At its best, Memnon finds inspiration in what it means for a Black man, who’s been othered in many ways by the society he was born into, to be asked to fight for it. Will Power’s play really begins to cook when Helen, another outsider to Troy, confronts Memnon. Revealed is a new facet of this woman who launched a thousand ships. The burden of being seen as an object, an idea more than a woman, at the heart of this great war leads to questions of duty as someone othered and the difference between being a symbol and being a human. When these two "others" start talking about what Troy means to them, the window to a fascinating play cracks open.
The play, though, is largely a study in form. Rather than writing a modern play about an ancient hero, Will Power has written a play in the rough form of a Greek tragedy. There is the messenger speech, the oration, a sort of odd attempt at a chorus. The text, for all of its poetic beauty, feels distant.
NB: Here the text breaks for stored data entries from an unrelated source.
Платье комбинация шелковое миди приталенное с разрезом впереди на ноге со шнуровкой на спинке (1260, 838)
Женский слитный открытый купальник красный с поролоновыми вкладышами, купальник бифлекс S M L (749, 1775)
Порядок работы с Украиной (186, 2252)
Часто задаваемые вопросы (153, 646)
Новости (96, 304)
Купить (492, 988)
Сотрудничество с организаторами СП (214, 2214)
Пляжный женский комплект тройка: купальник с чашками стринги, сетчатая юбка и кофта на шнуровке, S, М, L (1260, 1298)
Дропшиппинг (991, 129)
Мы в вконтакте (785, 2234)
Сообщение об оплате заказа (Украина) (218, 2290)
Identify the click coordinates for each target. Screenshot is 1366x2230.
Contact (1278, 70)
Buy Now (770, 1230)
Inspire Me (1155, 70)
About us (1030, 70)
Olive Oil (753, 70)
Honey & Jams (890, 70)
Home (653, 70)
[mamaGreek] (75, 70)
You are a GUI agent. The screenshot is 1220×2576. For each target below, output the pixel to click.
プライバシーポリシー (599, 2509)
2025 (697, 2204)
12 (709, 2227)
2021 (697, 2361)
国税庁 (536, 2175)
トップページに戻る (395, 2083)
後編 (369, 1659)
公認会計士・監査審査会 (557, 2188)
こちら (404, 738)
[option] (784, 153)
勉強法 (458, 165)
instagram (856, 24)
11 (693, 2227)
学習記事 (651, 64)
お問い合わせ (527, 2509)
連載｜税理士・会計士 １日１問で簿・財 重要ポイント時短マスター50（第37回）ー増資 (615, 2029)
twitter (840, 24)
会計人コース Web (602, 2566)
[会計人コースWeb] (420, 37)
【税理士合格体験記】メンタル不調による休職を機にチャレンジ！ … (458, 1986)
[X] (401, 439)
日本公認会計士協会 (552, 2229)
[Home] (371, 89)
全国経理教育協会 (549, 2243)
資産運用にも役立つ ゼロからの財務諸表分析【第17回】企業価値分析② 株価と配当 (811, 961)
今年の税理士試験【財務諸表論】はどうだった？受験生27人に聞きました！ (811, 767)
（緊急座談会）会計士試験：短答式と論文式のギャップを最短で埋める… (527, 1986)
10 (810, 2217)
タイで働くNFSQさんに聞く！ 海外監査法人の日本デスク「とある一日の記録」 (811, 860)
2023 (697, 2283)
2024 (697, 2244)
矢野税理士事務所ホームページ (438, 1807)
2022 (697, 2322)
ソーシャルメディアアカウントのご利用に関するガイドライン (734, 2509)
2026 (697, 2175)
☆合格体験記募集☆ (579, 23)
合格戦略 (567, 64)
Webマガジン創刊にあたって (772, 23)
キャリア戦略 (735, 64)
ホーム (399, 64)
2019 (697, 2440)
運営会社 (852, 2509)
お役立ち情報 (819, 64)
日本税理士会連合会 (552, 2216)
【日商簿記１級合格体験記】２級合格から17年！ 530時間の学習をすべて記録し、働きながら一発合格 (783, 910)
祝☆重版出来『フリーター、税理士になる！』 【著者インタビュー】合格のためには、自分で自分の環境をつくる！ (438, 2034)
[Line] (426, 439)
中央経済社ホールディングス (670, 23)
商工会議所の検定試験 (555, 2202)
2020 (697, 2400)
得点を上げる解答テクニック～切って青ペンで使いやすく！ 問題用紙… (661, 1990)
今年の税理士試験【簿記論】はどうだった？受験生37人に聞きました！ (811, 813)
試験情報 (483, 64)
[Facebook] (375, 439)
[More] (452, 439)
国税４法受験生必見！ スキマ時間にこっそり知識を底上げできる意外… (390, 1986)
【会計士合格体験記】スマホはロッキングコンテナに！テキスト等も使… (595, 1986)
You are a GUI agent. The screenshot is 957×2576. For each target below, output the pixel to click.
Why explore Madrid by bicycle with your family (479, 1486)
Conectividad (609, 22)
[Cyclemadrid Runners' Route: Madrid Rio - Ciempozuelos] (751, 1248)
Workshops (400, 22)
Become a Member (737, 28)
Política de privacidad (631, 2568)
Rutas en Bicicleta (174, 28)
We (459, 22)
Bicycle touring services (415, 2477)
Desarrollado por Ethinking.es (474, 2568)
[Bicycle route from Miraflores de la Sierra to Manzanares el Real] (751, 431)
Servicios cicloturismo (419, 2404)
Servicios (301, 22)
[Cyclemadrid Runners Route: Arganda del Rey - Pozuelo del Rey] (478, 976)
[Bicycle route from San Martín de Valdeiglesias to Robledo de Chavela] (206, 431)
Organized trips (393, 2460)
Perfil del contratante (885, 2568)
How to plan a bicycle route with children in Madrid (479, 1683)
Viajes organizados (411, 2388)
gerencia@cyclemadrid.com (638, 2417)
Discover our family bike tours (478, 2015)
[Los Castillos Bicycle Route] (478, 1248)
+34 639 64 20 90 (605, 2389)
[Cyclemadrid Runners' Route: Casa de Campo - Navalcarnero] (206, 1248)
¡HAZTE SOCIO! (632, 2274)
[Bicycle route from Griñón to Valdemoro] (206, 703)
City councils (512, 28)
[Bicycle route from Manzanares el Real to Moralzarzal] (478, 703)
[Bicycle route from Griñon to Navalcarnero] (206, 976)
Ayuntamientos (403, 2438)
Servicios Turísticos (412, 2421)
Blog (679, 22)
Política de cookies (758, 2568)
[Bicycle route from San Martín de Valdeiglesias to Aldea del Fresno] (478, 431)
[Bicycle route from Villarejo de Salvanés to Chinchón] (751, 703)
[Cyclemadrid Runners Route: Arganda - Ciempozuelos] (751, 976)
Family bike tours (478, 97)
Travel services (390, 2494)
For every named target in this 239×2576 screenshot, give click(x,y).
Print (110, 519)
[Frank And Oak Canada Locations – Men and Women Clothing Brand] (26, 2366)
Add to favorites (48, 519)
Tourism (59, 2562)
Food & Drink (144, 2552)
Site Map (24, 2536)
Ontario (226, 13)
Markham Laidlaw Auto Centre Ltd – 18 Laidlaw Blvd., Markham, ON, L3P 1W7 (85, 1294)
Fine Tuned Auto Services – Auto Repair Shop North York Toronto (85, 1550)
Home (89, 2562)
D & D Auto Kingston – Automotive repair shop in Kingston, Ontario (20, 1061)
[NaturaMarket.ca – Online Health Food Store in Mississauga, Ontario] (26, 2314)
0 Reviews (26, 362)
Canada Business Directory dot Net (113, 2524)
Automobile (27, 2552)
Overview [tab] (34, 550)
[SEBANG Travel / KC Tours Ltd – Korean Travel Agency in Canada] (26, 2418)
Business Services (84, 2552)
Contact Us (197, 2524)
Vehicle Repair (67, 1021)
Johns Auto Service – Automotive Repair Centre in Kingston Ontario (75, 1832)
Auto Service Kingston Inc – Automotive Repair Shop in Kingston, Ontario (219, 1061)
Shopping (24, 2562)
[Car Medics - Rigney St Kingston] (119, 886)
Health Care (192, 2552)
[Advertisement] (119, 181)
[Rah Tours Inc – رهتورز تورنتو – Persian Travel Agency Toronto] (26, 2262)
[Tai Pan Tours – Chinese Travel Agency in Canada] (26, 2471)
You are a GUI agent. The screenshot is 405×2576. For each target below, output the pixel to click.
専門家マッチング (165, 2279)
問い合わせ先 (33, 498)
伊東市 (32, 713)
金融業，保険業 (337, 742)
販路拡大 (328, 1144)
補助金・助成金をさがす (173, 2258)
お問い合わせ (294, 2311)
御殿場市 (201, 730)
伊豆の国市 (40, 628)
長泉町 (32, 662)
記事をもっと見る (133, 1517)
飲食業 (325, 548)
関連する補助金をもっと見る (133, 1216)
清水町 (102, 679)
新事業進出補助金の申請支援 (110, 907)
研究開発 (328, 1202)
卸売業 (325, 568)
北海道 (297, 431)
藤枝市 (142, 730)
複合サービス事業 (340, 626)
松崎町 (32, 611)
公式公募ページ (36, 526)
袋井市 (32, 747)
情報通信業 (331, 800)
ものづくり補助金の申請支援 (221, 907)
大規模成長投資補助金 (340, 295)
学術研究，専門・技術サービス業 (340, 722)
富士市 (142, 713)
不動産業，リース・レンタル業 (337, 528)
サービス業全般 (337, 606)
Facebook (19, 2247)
If the goal is to make a new classic play, especially at an institution known for its Greek scholars adept at placing the classical into a historical context, that might not be a bad thing. But in a dramatic context, it runs against the greatest strengths of the Getty’s best productions — making them present now.
But it’s not the form as much as the soul of the play that stands in its way. At the heart of every great Greek tragedy is the tragic hero’s quest or question. Will Oedipus save the Thebes despite what it might cost him? Will Antigone honor her dead brother or the rules of Kreon’s state? These questions — and all the drama that ensues from them — make these plays great. It’s also what makes these characters so compelling. Their flaws and their humanity are revealed through how they confront what they must do.
Memnon has the beginnings of a great question but it doesn’t really chase after it. Why does this great warrior return to Greece? Why does the one who hasn’t been rewarded with the treasures of a society fight for its existence? In an American context, this question has profound resonance. The play toys with the question at moments but distracts itself with all those "historical" details that "must" be part of the story.
That’s a shame, especially given the bold character that actor Eric Berryman crafts of Memnon (Getty regulars will remember Mr. Berryman from The Persians and The Bacchae, and lucky Angeleno’s may have caught The B-Side at REDCAT). I want to know what makes Berryman’s Memnon tick, but the play doesn’t give him the room to reveal that. Instead, like the text, it feels as though there's a level of remove — it seems like the play about a tragic hero but it doesn’t feel like one.
What should we make of the Getty Villa’s first attempt at presenting a new play? As tough as a modern adaptation of Greek classic is, making a new play is even tougher. Trying to make a new play stand up to the literal classics? Maybe not a fair comparison. It’s exciting to see the Getty continue to evolve, but perhaps we need to let go of the history to find the soul of the past. For me, I’m less interested in Memnon’s battle with Achilles and more intrigued by why he returned in the first place.
Memnon plays at the Getty Villa through September 28th.
This is Anthony Byrnes Opening the Curtain on LA Theater for KCRW.